**Given entries:**
· · · · · · ·
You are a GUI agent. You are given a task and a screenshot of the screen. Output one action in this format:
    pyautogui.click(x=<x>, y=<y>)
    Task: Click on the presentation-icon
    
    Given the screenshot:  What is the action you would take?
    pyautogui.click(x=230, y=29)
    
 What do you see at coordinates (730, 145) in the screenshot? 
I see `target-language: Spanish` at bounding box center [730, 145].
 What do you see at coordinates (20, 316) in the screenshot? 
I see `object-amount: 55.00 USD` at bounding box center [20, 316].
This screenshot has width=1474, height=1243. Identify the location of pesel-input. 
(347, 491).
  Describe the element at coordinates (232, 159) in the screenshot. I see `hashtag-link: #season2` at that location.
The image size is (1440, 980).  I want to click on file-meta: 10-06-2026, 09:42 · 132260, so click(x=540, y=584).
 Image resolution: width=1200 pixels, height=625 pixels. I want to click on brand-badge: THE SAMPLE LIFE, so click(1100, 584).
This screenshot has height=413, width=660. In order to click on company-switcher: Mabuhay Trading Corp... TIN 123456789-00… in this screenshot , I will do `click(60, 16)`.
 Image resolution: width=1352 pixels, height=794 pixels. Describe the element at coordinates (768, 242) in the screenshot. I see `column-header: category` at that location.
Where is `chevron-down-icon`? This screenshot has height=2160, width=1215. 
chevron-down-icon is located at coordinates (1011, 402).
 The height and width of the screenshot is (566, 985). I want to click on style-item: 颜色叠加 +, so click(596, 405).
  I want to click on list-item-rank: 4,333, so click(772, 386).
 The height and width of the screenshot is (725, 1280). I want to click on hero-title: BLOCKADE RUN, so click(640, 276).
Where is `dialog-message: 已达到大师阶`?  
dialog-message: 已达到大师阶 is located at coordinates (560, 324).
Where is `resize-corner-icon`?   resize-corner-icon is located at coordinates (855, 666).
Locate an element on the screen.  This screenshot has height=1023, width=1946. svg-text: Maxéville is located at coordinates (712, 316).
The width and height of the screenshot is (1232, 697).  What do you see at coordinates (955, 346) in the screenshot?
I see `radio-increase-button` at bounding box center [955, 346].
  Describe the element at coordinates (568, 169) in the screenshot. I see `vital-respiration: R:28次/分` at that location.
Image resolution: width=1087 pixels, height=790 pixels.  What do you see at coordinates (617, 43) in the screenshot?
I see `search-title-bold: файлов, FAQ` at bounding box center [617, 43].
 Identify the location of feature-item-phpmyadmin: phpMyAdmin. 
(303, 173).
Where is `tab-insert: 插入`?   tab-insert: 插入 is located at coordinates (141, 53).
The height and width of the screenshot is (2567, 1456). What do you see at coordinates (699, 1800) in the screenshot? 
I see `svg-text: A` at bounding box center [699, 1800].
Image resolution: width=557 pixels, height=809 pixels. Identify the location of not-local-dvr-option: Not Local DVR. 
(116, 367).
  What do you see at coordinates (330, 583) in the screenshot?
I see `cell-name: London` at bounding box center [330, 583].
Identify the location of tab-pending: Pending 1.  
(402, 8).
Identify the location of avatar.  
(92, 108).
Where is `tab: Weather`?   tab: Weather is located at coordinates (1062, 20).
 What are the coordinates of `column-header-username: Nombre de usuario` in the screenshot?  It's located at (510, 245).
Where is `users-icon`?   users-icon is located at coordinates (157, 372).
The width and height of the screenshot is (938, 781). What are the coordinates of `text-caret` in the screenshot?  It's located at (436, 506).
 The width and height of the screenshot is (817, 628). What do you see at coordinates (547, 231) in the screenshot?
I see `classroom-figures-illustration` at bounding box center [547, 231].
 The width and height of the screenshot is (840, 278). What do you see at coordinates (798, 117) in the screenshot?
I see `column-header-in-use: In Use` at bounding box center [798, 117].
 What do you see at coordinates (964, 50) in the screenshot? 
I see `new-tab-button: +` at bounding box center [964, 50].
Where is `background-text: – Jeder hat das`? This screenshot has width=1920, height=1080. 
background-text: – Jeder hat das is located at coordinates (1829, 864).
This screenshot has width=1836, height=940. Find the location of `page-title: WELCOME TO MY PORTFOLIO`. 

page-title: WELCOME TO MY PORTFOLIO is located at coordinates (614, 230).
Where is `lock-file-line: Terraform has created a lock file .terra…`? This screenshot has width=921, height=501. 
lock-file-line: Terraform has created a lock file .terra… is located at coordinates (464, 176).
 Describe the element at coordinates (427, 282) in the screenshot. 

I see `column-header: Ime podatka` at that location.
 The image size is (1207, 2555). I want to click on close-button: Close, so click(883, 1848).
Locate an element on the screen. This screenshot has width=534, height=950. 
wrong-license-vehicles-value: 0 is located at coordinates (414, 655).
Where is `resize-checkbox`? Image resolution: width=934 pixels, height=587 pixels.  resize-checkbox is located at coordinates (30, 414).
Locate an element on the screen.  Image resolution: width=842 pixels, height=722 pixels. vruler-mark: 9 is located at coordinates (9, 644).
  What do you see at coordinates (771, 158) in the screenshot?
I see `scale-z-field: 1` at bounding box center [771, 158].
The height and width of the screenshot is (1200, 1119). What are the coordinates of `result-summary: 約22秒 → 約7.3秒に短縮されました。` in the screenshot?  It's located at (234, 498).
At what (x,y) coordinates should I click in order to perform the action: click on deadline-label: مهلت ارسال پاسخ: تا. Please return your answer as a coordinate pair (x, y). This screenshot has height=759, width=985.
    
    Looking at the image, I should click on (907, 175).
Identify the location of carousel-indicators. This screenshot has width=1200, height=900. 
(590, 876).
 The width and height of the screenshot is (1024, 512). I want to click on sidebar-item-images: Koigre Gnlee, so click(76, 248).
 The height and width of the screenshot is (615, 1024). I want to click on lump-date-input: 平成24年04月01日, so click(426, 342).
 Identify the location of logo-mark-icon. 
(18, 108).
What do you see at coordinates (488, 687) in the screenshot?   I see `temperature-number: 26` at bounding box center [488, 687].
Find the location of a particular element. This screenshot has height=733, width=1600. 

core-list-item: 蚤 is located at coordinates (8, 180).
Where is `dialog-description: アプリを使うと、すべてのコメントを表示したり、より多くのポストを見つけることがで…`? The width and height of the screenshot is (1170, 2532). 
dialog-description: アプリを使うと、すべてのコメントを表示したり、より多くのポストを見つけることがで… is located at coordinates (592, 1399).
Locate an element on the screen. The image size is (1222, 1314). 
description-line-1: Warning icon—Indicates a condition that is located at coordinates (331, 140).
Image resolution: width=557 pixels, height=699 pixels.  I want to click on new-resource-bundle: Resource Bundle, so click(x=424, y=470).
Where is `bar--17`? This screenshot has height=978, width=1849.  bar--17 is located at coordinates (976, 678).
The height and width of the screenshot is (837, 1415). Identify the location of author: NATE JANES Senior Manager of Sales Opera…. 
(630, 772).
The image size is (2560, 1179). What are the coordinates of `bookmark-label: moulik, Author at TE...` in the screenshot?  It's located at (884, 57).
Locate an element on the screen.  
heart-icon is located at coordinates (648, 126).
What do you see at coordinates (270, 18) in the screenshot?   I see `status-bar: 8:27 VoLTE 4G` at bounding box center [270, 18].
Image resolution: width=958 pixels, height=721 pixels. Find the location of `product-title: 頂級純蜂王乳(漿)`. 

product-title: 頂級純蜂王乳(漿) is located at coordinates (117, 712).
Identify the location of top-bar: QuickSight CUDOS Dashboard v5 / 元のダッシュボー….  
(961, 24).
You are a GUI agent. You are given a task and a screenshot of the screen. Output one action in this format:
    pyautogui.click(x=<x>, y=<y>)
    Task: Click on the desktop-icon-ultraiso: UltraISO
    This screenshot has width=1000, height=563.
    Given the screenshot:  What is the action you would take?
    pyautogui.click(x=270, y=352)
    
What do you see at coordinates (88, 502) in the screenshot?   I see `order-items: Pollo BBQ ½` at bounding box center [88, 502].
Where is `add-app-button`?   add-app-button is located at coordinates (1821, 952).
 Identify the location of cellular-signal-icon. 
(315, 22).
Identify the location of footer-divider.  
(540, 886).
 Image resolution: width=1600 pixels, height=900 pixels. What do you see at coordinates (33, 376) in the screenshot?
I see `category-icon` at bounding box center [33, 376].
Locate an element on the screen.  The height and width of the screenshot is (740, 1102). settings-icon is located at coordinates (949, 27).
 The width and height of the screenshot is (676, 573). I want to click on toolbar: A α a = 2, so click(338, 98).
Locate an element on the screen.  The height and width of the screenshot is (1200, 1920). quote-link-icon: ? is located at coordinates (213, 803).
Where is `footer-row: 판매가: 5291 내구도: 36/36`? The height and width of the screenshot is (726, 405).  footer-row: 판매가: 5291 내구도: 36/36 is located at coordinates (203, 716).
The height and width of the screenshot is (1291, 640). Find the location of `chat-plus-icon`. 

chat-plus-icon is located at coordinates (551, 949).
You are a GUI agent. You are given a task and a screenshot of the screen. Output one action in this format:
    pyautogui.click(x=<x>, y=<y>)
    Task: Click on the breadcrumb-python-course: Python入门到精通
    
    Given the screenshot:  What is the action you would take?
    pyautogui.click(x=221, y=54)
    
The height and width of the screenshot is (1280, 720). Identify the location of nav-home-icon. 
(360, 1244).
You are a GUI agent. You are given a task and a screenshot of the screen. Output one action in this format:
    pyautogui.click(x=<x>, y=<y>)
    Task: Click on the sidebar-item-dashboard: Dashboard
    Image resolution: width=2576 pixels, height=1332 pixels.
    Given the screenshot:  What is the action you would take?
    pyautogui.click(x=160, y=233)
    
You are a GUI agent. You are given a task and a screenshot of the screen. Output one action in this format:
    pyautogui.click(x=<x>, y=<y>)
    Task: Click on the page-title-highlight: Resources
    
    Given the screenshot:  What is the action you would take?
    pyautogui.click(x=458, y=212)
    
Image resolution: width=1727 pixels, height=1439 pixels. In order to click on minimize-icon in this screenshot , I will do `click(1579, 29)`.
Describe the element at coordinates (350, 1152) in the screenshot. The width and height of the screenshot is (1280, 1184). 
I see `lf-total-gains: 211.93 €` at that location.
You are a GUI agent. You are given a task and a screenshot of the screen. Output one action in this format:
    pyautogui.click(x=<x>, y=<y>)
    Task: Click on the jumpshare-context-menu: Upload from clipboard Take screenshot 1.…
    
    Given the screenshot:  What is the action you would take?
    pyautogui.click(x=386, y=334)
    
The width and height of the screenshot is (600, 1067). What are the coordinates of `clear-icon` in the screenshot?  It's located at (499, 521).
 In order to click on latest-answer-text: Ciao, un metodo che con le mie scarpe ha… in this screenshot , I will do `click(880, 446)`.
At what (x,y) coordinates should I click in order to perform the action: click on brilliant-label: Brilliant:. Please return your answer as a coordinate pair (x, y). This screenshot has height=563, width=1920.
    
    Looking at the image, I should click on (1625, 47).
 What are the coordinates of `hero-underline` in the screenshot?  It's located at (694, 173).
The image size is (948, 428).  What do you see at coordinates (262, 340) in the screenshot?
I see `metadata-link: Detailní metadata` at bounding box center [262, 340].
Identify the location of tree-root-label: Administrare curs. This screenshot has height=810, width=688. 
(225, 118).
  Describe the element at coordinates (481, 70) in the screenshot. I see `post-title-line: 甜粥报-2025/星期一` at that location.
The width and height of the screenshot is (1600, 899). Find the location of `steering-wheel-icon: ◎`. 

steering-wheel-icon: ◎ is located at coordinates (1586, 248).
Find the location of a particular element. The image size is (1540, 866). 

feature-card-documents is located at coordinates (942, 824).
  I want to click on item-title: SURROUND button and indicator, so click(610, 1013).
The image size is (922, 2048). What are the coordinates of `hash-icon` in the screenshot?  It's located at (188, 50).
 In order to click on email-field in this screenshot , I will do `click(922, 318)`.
· · · · · · ·
**What the task asks:**
Reproduce verbatim the rows from the beginning of the records through the line containing "Describe the element at coordinates (232, 159)", including that line.

**Answer to the exercise:**
You are a GUI agent. You are given a task and a screenshot of the screen. Output one action in this format:
    pyautogui.click(x=<x>, y=<y>)
    Task: Click on the presentation-icon
    
    Given the screenshot:  What is the action you would take?
    pyautogui.click(x=230, y=29)
    
 What do you see at coordinates (730, 145) in the screenshot? 
I see `target-language: Spanish` at bounding box center [730, 145].
 What do you see at coordinates (20, 316) in the screenshot? 
I see `object-amount: 55.00 USD` at bounding box center [20, 316].
This screenshot has width=1474, height=1243. Identify the location of pesel-input. 
(347, 491).
  Describe the element at coordinates (232, 159) in the screenshot. I see `hashtag-link: #season2` at that location.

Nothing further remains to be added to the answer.